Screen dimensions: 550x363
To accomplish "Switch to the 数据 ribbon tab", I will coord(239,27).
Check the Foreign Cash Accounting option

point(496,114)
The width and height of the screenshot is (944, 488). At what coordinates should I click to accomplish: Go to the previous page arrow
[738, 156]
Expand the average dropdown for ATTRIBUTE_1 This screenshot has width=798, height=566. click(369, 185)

_ _ _ _ _

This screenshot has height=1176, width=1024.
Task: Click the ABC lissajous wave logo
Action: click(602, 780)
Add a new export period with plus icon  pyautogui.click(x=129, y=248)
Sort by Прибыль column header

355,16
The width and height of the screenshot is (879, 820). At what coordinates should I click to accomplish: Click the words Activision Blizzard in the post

_ _ _ _ _

§ About this task
All that is wanted is a faithful reproduction of the line above with "Screen dimensions: 550x363", the line with "Expand the average", and every line in between.

§ Task solution
Screen dimensions: 550x363
To accomplish "Switch to the 数据 ribbon tab", I will coord(239,27).
Check the Foreign Cash Accounting option

point(496,114)
The width and height of the screenshot is (944, 488). At what coordinates should I click to accomplish: Go to the previous page arrow
[738, 156]
Expand the average dropdown for ATTRIBUTE_1 This screenshot has width=798, height=566. click(369, 185)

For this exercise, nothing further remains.